Jusqu’ici, cette dimension existait déjà dans sa jurisprudence, mais elle restait en arrière-plan. Avec l’arrêt Trojan, elle devient centrale : refuser de reconnaître un mariage de même sexe valablement conclu dans un autre État membre, c’est traiter différemment des couples qui se trouvent dans la même situation. La Cour met en lumière le caractère discriminatoire de cette différence de traitement.

Dans cette logique, les droits fondamentaux ne viennent plus seulement équilibrer les choix nationaux : ils encadrent désormais la marge de manœuvre des États lorsqu’ils appliquent la reconnaissance. Ce mouvement réduit encore la possibilité d’invoquer l’ordre public ou l’identité nationale pour justifier un refus.

❓Le saviez-vous ? 

  • Dans l’affaire Coman, la CJUE impose de reconnaître le conjoint de même sexe d’un citoyen de l’Union pour lui accorder un droit de séjour, même si le droit national n’ouvre pas le mariage aux couples homosexuels.
  • Dans l’affaire Pancharevo : elle étend cette logique aux liens de filiation, en protégeant la vie familiale d’un enfant ayant deux parents de même sexe, au regard de la libre circulation.
  • Dans l’affaire Mirin : elle consacre un « droit à la reconnaissance » du changement d’identité de genre, avec transcription dans l’acte de naissance, pour éviter que le citoyen ne se voie attribuer deux identités différentes selon les États membres.  

L’arrêt Trojan s’inscrit dans ce mouvement, mais en assumant pleinement la dimension de lutte contre la discrimination à l’égard des couples de même sexe.  

Et l’identité nationale dans tout ça ? Une fiction qui s’effrite

La CJUE rappelle un principe constant : chaque État reste libre de ne pas ouvrir dans son droit interne le mariage aux couples de même sexe.  
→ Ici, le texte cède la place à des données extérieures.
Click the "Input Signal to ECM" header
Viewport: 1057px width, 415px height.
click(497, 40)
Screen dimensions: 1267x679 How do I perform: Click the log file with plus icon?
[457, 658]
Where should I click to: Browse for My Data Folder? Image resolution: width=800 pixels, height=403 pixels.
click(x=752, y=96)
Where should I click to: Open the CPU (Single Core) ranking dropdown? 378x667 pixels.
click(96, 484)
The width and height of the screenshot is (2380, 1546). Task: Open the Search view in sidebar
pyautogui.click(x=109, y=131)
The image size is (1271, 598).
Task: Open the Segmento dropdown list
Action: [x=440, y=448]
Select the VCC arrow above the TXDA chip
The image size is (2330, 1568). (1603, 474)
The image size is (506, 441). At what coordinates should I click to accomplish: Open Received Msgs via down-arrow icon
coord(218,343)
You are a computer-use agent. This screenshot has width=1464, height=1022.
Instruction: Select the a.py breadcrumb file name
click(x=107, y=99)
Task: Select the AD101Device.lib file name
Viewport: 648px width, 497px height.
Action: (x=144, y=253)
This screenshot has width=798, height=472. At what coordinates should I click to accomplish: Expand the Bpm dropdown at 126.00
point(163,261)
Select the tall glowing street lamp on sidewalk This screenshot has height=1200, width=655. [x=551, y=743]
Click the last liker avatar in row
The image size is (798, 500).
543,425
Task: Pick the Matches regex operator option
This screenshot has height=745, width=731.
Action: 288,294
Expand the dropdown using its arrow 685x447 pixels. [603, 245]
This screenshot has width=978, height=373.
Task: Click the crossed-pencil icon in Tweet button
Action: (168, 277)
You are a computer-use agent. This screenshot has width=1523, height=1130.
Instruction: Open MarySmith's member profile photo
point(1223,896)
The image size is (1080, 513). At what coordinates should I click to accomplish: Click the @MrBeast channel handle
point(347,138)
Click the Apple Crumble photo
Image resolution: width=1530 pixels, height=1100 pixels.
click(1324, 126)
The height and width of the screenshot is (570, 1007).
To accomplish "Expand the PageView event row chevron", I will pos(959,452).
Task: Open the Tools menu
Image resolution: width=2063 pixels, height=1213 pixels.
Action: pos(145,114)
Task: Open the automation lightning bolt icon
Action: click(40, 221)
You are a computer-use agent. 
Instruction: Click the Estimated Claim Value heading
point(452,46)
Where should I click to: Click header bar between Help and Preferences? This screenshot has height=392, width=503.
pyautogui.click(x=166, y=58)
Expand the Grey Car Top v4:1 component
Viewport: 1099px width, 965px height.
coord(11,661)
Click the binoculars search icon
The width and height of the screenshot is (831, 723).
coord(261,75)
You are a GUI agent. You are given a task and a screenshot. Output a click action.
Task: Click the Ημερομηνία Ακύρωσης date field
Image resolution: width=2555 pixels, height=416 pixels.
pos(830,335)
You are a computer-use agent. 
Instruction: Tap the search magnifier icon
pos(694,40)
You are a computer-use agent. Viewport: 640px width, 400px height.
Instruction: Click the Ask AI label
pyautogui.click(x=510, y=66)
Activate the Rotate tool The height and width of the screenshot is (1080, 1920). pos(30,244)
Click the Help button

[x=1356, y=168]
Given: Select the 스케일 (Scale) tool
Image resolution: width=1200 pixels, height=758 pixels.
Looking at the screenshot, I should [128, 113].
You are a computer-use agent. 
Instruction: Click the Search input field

En théorie, rien n’oblige donc la Pologne (ou tout autre État membre) à adopter une loi sur le mariage pour tous.

Mais une fois qu’un État doit reconnaître un mariage homosexuel célébré à l’étranger, lui donner les mêmes effets qu’aux mariages nationaux et éventuellement le transcrire dans ses registres, la frontière entre respect de l’identité nationale et obligation européenne devient beaucoup plus fragile.  

Dans ces conditions, la liberté laissée aux États apparaît surtout théorique. Ils peuvent conserver leur définition interne du mariage, mais doivent coexister avec des unions de même sexe qui produisent, en pratique, des effets juridiques équivalents. L’équilibre entre autonomie nationale et exigences européennes devient alors délicat : la reconnaissance imposée par le droit de l’Union limite nécessairement la portée du droit interne.

Cette évolution révèle également un paradoxe. Les couples qui n’ont jamais quitté leur pays — et qui n’ont donc pas pu se marier dans un autre État membre — peuvent se retrouver moins protégés que ceux qui ont exercé leur liberté de circulation. Une forme de « discrimination à rebours » qui illustre à quel point la recherche d’un statut familial cohérent dans toute l’Union bouscule les cadres nationaux les plus traditionnels.

Le mot de la fin

L’arrêt Trojan ne crée pas du jour au lendemain un mariage homosexuel unique à l’échelle européenne. Il n’impose pas non plus aux États de modifier immédiatement leur définition interne du mariage.

Mais il consacre une idée forte : un citoyen de l’Union ne devrait plus voir sa vie familiale « défaite » au passage d’une frontière, au seul motif de l’orientation sexuelle de son couple.

En articulant plus étroitement statut de citoyen de l’Union, liberté de circulation et droits fondamentaux, la CJUE fait du mariage de même sexe valablement célébré dans un État membre une réalité juridique difficile à ignorer pour les autres. L’argument de l’identité nationale demeure, mais il repose de plus en plus sur une ligne de crête, que la Cour elle-même qualifie implicitement de fragile.  

Reste à voir si les États choisiront de s’en tenir à cette « fiction » juridique ou s’ils engageront, à terme, de véritables réformes politiques et sociales. Car derrière les registres d’état civil, il y a des vies : celles de couples qui, d’un pays à l’autre, aspirent simplement à ce que leur union soit reconnue pour ce qu’elle est déjà ailleurs.